Dynamic task execution
Although in its relatively early days, AI agents have the potential to autonomously plan and complete tasks without requiring pre-defined workflows, enabling more adaptive and personalised experiences.
More natural interactions
Even with pre-defined workflow logic, generative AI can create context-aware, personalised responses, rather than static, pre-written dialogue, which makes interactions feel more natural.
Tool usage
Having large language models use function calling, and giving them access to tools, means that CUIs can now affect the real world by making changes and updates to applications and systems easier than they could before.
Dynamic user interfaces
With access to tools, generative AI models can now dynamically change the nature of the interface, based on the user need. I call this the Dynamic User Interface.

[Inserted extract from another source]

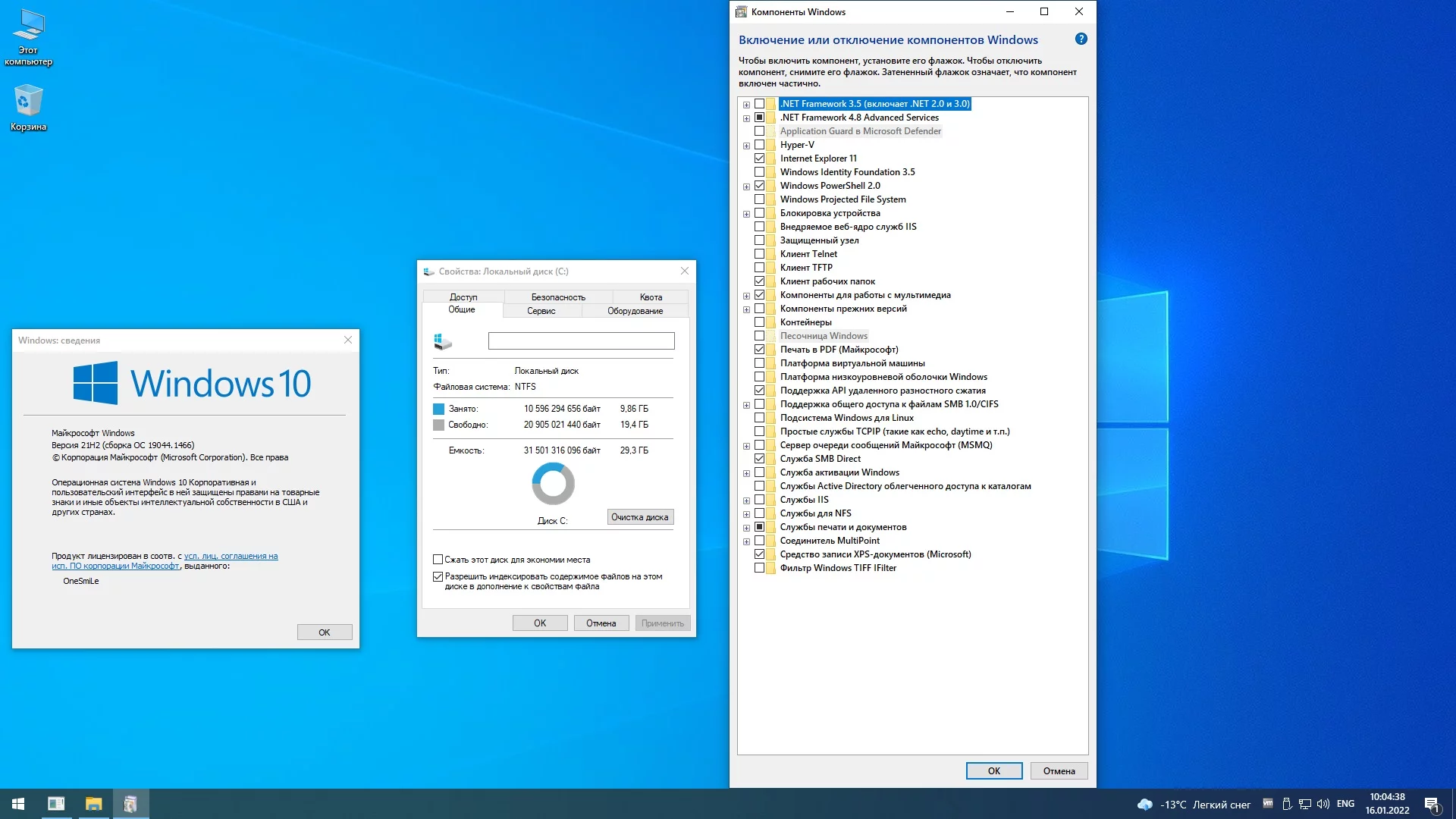Open the notification center icon
The image size is (1456, 819).
point(1432,804)
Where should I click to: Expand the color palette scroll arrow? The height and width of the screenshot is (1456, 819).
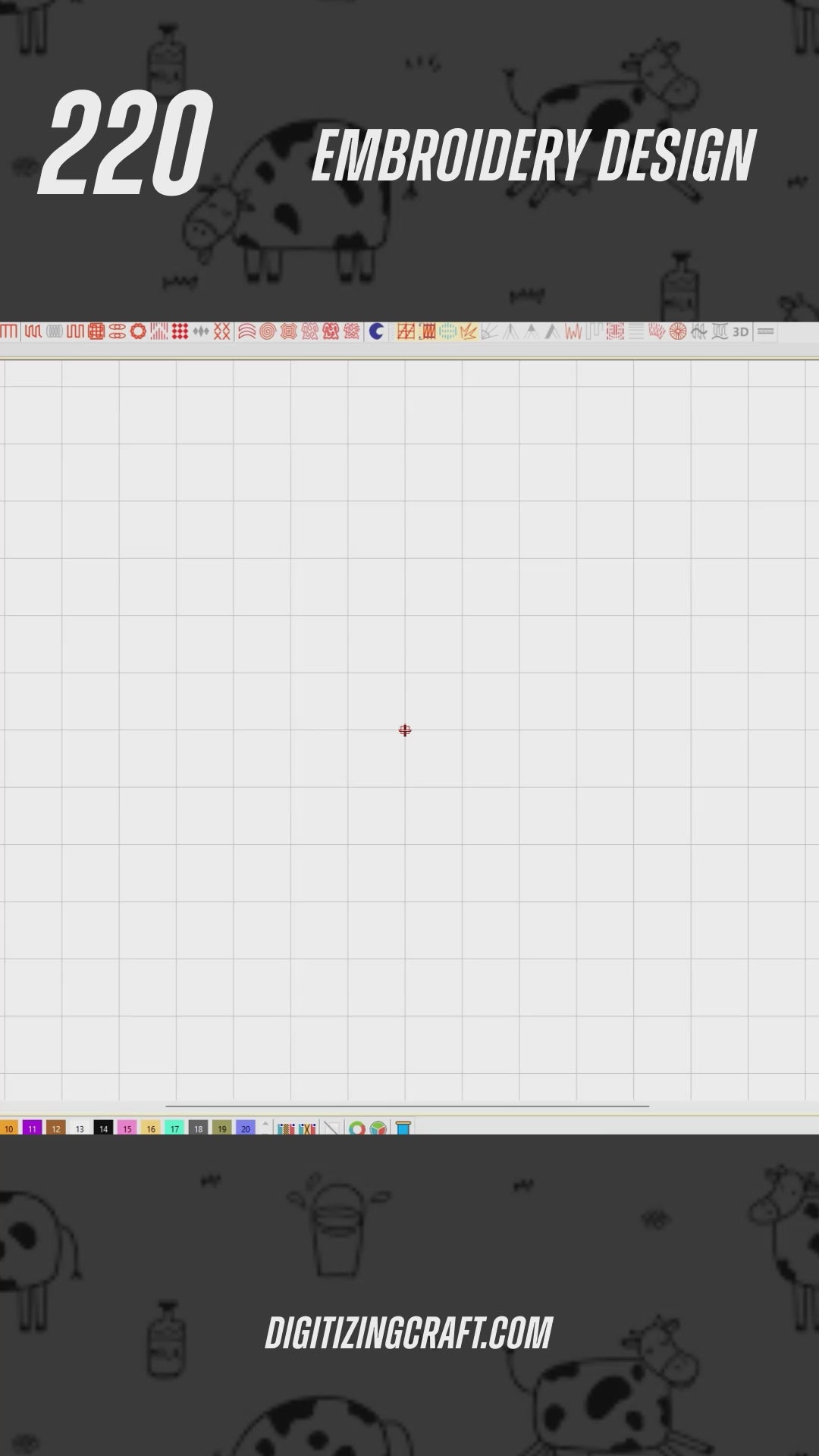[x=265, y=1124]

As such, we’re seeing many SaaS companies now implementing conversational interfaces. A trend that I see will only grow over the course of 2025 and beyond.
Real-World examples of contemporary conversational UIs
Over the last few years, there have already been some examples of more contemporary conversational interfaces, built on generative AI, such as:
Google Analytics. These days, you can query data directly using natural language instead of navigating complex dashboards.
Enterprise AI Platforms. Platforms like Cognigy and Kore.ai allow businesses to describe their automation use cases in natural language, and the system generates a first draft of an AI application.
Zapier. Need to build a specific workflow in Zapier? It’s conversational interface, which it calls an AI agent, will let you describe what you need and it’ll build the first draft of the workflow for you.
Hear.ai. The inspiration for this whole post came from Hear.ai. I recently interviewed co-founder and CEO, Noam Fine on the VUX World podcast. Hear.ai centralises customer interactions across channels and allows contact centre managers and agents to extract insights simply by typing.
ChatGPT. Probably the most popular example of an application that makes conversation the primary modality is ChatGPT itself.
These examples highlight how CUIs can reduce friction, improve adoption, and drive efficiency across applications and industries. And not just by providing a chat bot interface, but by moulding with the program, affecting what it does and shaping the creation of outcomes.
It also shows how CUIs are making their way into your business, and they’re just getting started.
The proliferation of conversational UIs
You probably already use conversational UIs every day without realising it, whether in Slack, Teams, or even email. These platforms, along with the popular voice assistants mentioned earlier, have normalised natural language interactions. The problem has been that they’ve all lacked the ability to create productivity gains for the enterprise.
As you can see, conversational user interfaces, powered by generative AI, are now starting to appear in the business application layer, from analytics to workflow creation. These conversational interfaces will begin to proliferate across the enterprise in the coming years. Everything from your CRM to your HR system will have a conversational interface, and I predict that this will see an explosion of micro productivity across business functions. Micro productivity that amounts to big changes in the effort distribution of resources and even the removal (or significant reduction) in the amount and type of tasks performed in a given role.
The question is; what will you do with your new found time? What opportunities will this open up? And how will you use that time to scale, improve and transform what you do?